INEGI vence contrato de 1,5 milhões da Agência Espacial Europeia para criar tecnologias para o espaço

  • em 30 de julho de 2020
INEGI - satélites

O Instituto de Engenharia Mecânica e Gestão Industrial (INEGI) é uma das entidades selecionadas pela Agência Espacial Europeia (ESA – European Space Agency) para desenvolver equipamentos para as missões espaciais do programa Copernicus. O contrato, no valor de 1,5 milhões de euros, terá como foco a criação de equipamentos para testes de satélites espaciais.

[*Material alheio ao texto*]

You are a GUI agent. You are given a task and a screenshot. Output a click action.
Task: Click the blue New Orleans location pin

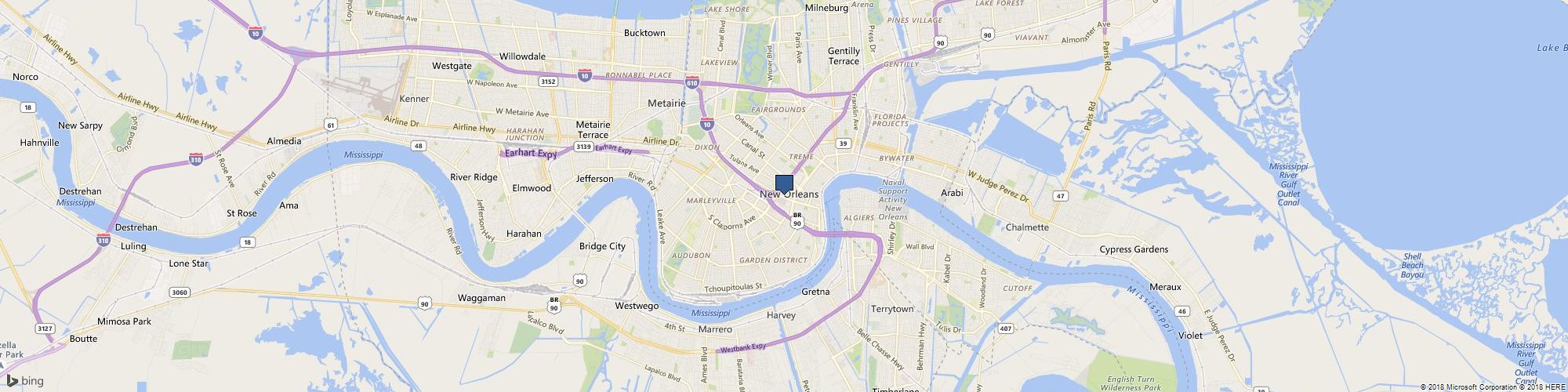(784, 185)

Estes satélites são a base do programa Copernicus, uma iniciativa europeia de monitorização ambiental que irá, através destes equipamentos, recolher informação operacional sobre o território mundial, os oceanos e a atmosfera para apoiar as políticas ambientais e de segurança da União Europeia.

O concurso lançado pela ESA insere-se no Copernicus High Priority Missions, a próxima fase do programa Copernicus, e é uma joint venture entre a ESA e a Comissão Europeia no setor espacial, cofinanciada por ambas as instituições.

No total são 2,5 bilhões de euros em contratos de desenvolvimento para 6 futuras missões espaciais, que exigem a construção de 12 novos satélites europeus. Segundo a Agência Portugal Space, o país, através do INEGI e das empresas Active Space Technologies, Critical Software, Deimos Engenharia, e FHP, arrecada contratos com um total de 10 milhões de euros.

Nas mãos da equipa de especialistas do INEGI está o desenvolvimento de equipamentos que permitirão realizar diversos testes aos sistemas a serem utilizados para a monitorização da temperatura da superfície dos oceanos, concentração de gelo e salinidade do mar.

“Vamos realizar testes nos quais já temos experiência como ensaios funcionais, repetibilidade e distorção térmico-elástica de sistemas e estruturas desdobráveis, nomeadamente, braços articulados e refletores. O trabalho pelo qual somos responsáveis vai validar a performance e os requisitos técnicos dos sistemas em terra, de forma a caracterizar o seu funcionamento em órbita, antes do lançamento para o espaço”, explica Ricardo Lopes, membro da equipa do INEGI dedicada ao programa Copernicus.

O projeto LEA – Large European Antenna, ainda em curso, no âmbito do qual o INEGI está a desenvolver equipamentos que vão testar e validar o funcionamento no espaço da primeira antena europeia desdobrável de grandes dimensões, uma das mais indispensáveis e críticas tecnologias para os satélites do futuro, é exemplo da experiência acumulada do INEGI, que se reflete diretamente no trabalho que será agora desenvolvido para o programa Copernicus.